Understanding the difference between coffee roast levels is one of the most-misunderstood parts about the coffee world. Many coffee consumers still refer to the coffee they like as “strong,” when the word has nothing to do with the roast level that they are wanting. They may mean strong as in more caffeine, slightly over-extracted, or they may be meaning they want their coffee to be a dark roast.
Knowing the differences in the roast levels of coffee is one of the best ways for a consumer to properly order the coffee they like. It helps a coffee shop-goer understand the different coffees being served, no matter where they go for their favorite latte. Knowing the difference between a light, medium, and dark roast is going to help the average coffee goer sound like a coffee connoisseur.
The Different Roast Levels
Lightly roasted coffee became more popular in the “third-wave” of the coffee industry, in which local small-batch roasters started to spring up across the country. These roasters are famous for serving light roast coffee in their shops. Light roasts are usually single-origin, meaning they come from a particular country or region.

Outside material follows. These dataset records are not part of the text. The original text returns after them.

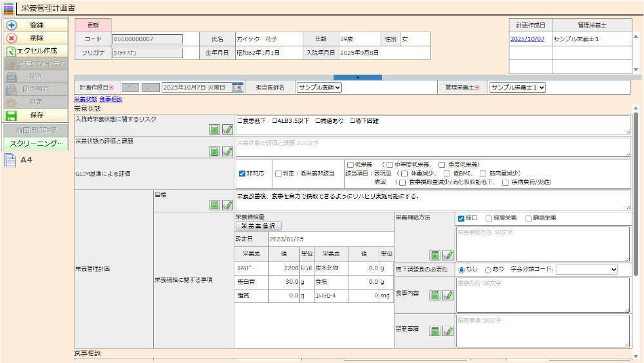
Task: Uncheck the 非対応 checkbox
Action: pos(242,174)
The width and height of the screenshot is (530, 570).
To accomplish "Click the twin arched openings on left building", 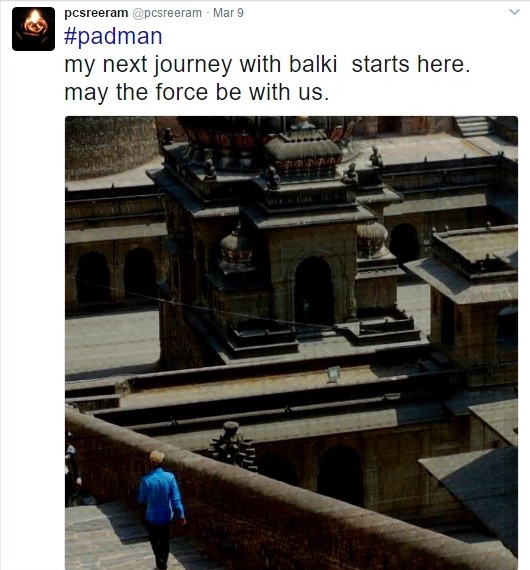I will point(116,276).
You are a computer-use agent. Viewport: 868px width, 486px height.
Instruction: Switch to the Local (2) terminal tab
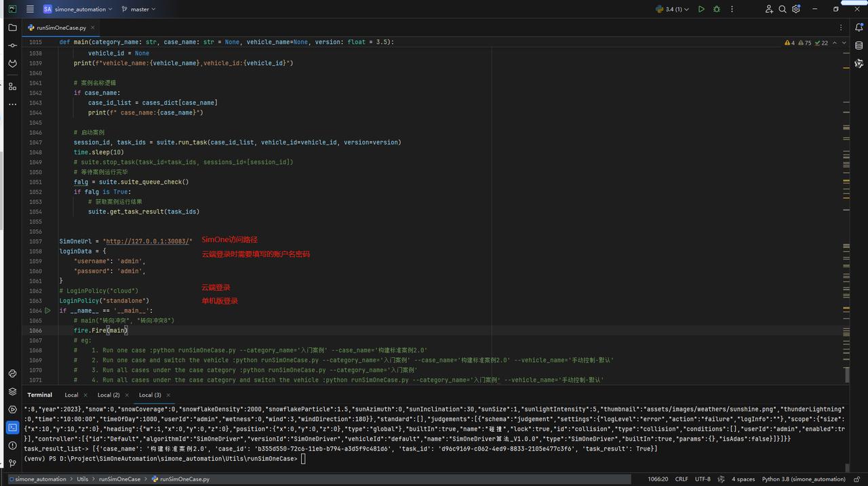(109, 394)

Light roasts start with a “Nordic” roast, which is too underdeveloped to be properly enjoyed. The next step in the roasting process is a “City” roast, which many shops will serve, especially at the slow bar where they might serve a pour-over or Chemex. City + is slightly more roasted and developed and more accessible to the average coffee consumer.

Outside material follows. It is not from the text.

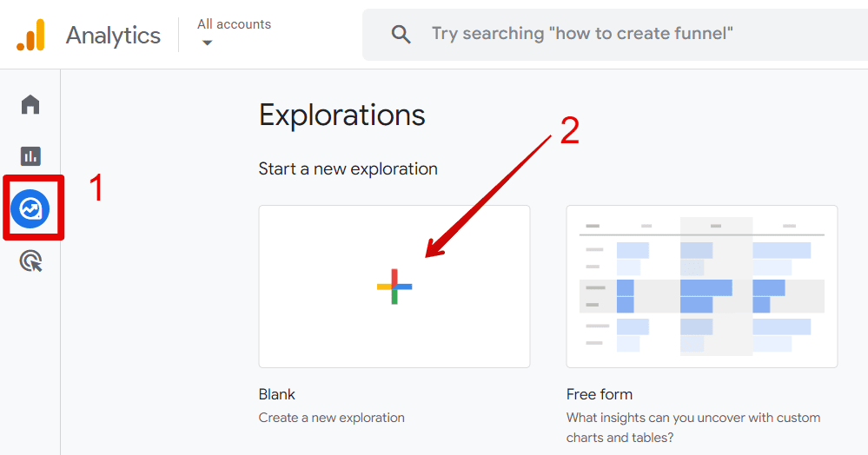Click the Google Analytics logo
The width and height of the screenshot is (868, 455).
[x=30, y=35]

Most coffee drinkers will be more familiar with a medium roast. These are popular as “house” roasts in diners, cafés, and coffee shops around the world. Everywhere from Dunkin Donuts to Starbucks to the local shop on the corner is going to have a medium roast. They could be a blend of several different coffees or served as a single-origin.
A medium roast is going to be Full City or Full City +, these beans are more developed than the light roasts but have yet to develop the smoky, ashy, or burnt flavor profiles that the darker roasts will yield. Medium roasts are a nice balance and accessible for most every coffee drinker.

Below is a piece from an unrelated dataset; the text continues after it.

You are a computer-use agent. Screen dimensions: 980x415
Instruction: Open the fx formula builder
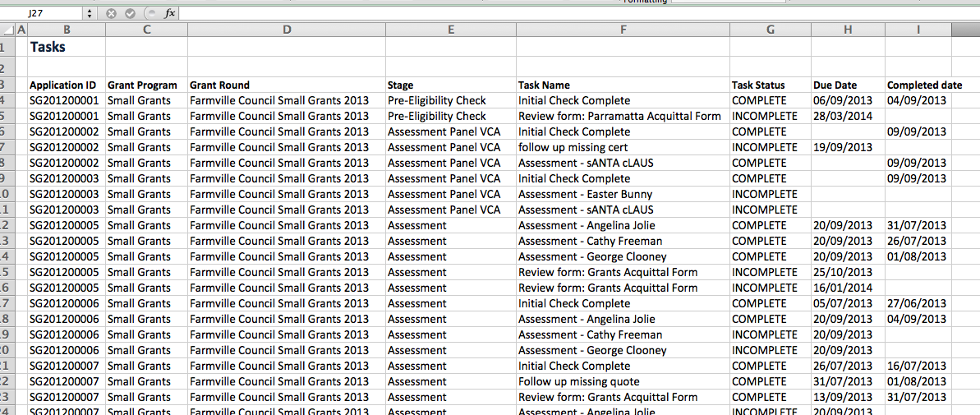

Dark roasted coffee is what was most popular until recently, and many coffee drinkers still prefer their coffee at this level in the roasting process. Coffee companies like Starbucks are famous or having a dark roast.
One of the negatives of a dark roast is that it is developed so much that many of the native flavor notes and aromas of a particular bean become lost in the process. However, some coffee regions, such as Sumatra or Costa Rica, are known for producing an excellent dark roast.
Some of the qualities that signal a bean is dark are the oily texture on the surface of the beans, a dark brown or black color of the beans, and a smoky or dark chocolate flavor. Darker roasts are also much lighter, as more of the moisture has been roasted out of the beans.
There are several dark roasts. Vienna roasts bridge the gap between medium and dark. French roast is a true dark roast. An Italian roast is famous for being one of the darkest levels in the roasting process. Darker still is a Spanish roast, where the only flavor notes remaining will be smoky, charcoal flavors.
There is no right or wrong roast level for a coffee bean. It all depends on the preference of the drinker. There are, however, certain beans that will flourish more at a lighter roast level, and others that will taste better as they have been developed more as a medium or dark roast. The important thing is for a coffee consumer to try them all to determine which one they enjoy the most!